Data extracts below:
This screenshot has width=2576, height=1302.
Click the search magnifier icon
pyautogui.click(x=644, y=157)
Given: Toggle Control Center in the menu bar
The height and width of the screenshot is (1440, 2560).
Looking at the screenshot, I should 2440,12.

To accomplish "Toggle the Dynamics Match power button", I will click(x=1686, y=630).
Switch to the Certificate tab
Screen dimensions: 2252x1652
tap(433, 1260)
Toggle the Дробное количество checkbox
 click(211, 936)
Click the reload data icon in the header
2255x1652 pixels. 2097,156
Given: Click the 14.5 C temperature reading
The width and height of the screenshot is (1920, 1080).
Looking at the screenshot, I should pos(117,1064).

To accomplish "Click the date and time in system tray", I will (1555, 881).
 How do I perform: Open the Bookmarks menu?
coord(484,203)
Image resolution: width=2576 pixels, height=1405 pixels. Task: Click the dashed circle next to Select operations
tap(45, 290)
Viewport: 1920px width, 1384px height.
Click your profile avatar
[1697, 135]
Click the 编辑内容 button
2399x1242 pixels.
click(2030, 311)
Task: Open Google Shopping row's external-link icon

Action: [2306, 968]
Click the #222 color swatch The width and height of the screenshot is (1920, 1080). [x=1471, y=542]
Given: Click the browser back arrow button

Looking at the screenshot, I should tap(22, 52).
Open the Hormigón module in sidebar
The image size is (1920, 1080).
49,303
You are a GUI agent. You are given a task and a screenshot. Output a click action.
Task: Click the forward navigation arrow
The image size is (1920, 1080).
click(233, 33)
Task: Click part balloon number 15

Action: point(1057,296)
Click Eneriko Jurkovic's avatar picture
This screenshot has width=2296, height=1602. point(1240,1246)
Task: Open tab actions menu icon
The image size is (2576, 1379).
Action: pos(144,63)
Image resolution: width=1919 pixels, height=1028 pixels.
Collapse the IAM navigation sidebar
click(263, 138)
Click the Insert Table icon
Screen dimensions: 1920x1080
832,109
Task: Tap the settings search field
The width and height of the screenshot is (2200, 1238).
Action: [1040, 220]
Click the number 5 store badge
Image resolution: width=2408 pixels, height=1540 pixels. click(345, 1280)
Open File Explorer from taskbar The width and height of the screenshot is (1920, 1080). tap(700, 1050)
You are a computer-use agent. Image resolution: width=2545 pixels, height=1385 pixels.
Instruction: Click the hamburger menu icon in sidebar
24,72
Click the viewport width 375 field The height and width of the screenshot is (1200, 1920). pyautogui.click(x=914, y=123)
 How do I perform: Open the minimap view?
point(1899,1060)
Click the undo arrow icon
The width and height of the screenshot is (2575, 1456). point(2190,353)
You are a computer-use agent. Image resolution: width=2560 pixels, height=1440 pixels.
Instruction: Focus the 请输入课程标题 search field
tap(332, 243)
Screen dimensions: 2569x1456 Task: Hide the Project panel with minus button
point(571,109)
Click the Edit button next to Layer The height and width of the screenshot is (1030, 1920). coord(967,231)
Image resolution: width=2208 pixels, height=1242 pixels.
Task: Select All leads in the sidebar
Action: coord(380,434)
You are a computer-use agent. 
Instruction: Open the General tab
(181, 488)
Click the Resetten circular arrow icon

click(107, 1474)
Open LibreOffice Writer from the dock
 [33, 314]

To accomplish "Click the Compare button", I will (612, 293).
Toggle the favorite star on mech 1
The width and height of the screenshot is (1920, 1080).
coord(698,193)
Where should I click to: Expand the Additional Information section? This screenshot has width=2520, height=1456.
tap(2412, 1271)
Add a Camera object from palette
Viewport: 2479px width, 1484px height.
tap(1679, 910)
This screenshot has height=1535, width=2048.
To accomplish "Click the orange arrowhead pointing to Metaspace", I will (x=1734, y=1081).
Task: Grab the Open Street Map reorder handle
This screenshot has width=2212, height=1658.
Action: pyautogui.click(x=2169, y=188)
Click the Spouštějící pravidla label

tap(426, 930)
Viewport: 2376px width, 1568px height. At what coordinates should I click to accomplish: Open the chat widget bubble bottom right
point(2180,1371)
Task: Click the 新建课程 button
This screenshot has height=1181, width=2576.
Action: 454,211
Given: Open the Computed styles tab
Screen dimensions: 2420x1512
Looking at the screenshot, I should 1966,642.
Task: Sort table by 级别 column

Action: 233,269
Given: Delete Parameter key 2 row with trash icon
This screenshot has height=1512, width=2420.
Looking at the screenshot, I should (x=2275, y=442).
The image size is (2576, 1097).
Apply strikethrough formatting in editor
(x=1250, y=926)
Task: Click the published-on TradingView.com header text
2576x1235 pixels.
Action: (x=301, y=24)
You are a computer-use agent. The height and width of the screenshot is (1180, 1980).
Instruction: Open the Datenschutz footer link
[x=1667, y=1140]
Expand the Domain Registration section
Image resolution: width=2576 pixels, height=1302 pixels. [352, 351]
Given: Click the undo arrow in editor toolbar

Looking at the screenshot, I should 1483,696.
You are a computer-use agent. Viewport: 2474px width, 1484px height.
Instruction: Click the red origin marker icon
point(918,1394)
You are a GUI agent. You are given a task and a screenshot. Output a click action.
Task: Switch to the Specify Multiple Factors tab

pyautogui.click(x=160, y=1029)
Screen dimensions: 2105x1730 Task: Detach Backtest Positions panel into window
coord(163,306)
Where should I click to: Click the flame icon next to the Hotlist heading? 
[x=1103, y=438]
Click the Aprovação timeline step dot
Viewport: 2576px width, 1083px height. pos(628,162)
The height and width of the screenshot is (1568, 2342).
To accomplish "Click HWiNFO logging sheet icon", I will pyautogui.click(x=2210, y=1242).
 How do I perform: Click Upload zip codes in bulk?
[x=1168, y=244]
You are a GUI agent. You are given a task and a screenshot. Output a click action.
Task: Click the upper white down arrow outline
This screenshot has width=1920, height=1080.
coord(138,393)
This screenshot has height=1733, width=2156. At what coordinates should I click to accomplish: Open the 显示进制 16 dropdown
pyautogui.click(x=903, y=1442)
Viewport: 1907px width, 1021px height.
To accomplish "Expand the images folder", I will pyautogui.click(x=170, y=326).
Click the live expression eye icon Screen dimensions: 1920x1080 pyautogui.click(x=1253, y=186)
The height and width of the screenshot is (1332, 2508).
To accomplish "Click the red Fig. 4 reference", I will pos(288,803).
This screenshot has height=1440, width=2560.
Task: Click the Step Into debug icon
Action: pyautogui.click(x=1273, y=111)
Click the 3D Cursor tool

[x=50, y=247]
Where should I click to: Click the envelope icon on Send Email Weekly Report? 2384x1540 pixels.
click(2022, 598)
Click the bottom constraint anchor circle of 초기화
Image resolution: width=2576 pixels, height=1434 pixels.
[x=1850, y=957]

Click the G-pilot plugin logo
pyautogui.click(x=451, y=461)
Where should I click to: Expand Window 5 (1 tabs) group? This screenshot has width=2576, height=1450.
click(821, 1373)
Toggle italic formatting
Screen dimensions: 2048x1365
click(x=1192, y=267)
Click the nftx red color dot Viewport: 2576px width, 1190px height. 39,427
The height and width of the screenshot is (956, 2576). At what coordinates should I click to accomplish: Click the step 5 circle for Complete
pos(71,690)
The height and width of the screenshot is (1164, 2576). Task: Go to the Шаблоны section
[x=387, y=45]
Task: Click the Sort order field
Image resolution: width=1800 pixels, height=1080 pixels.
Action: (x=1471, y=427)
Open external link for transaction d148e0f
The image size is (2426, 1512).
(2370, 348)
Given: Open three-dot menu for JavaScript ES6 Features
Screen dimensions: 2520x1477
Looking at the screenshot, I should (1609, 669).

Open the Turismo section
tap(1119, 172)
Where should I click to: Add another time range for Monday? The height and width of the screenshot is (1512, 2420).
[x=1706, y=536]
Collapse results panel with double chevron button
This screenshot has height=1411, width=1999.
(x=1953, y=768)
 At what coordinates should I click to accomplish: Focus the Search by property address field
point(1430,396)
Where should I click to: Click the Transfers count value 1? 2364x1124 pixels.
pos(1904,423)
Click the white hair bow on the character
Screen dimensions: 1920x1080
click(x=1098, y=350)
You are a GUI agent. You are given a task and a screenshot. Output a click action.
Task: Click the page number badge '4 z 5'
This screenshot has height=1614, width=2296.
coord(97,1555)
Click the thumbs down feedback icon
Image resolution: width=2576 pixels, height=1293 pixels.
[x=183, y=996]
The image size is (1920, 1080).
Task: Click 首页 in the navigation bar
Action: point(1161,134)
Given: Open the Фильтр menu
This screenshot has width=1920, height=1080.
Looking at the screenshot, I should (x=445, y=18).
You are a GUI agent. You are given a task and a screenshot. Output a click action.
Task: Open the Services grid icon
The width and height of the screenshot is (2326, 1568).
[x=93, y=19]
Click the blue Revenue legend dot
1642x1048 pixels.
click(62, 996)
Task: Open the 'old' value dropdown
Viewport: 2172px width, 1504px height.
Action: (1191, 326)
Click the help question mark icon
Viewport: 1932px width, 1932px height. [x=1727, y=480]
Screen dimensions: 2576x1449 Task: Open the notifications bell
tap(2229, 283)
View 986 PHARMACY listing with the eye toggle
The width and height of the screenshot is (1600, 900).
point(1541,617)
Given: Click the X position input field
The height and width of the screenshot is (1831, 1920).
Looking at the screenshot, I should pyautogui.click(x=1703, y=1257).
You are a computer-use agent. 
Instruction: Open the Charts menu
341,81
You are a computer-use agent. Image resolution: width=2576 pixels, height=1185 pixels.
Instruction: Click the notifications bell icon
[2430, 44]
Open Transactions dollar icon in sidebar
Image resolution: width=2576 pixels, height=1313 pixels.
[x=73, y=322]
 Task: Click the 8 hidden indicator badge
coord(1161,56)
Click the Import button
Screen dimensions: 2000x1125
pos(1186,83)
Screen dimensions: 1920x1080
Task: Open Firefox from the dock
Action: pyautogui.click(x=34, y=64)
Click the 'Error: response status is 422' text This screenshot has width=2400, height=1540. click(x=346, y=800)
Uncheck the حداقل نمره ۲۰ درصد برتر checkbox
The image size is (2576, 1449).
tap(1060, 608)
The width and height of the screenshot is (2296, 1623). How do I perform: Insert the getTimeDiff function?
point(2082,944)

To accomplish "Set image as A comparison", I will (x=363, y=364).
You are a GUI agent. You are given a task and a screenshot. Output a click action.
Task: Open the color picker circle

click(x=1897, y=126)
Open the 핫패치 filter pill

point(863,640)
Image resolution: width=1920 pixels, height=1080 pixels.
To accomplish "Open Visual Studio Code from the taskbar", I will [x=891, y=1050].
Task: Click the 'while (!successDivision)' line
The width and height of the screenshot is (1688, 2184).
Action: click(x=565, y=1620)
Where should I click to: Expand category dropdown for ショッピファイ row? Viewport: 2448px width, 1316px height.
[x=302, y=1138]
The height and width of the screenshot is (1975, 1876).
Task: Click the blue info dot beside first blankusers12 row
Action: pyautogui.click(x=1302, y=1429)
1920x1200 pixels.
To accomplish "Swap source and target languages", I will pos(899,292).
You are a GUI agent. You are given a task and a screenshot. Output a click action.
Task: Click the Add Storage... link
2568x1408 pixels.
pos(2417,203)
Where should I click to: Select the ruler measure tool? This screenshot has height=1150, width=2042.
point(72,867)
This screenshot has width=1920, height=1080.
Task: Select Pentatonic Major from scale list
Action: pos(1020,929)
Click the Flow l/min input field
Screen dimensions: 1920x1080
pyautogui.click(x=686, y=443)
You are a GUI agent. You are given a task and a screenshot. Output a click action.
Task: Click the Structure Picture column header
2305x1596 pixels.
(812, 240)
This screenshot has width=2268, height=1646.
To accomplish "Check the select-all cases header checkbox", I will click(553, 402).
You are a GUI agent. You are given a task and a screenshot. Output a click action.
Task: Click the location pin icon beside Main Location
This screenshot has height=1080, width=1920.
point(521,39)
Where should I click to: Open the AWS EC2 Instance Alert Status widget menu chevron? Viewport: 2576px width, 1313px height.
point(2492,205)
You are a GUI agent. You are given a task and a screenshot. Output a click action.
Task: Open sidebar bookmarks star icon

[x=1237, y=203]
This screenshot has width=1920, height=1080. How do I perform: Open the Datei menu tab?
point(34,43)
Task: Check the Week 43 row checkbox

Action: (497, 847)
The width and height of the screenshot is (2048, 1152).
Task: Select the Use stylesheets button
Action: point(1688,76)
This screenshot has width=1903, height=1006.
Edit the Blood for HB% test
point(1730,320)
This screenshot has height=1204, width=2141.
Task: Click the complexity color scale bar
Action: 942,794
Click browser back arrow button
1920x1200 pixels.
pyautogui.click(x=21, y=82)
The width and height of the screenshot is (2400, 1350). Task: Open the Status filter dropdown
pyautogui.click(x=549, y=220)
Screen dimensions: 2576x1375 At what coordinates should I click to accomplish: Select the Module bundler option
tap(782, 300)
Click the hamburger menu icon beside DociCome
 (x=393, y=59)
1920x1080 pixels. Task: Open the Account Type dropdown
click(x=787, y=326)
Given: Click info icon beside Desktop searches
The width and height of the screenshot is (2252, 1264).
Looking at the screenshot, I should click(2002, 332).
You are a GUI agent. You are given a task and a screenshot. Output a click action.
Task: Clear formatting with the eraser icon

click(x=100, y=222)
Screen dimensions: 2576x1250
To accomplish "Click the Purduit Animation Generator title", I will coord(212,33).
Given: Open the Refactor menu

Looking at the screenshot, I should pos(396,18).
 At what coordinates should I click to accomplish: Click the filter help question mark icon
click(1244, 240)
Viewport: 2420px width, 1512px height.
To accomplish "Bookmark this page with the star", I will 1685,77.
End of Data extracts.
## What is being asked
Those lines of the records that contain the string "computer" should be identified and copied.

## Answer to the problem
You are a computer-use agent. Image resolution: width=2545 pixels, height=1385 pixels.
You are a computer-use agent. Image resolution: width=2560 pixels, height=1440 pixels.
You are a computer-use agent. 
You are a computer-use agent. The height and width of the screenshot is (1180, 1980).
You are a computer-use agent. Viewport: 2474px width, 1484px height.
You are a computer-use agent. 
You are a computer-use agent. Image resolution: width=2576 pixels, height=1185 pixels.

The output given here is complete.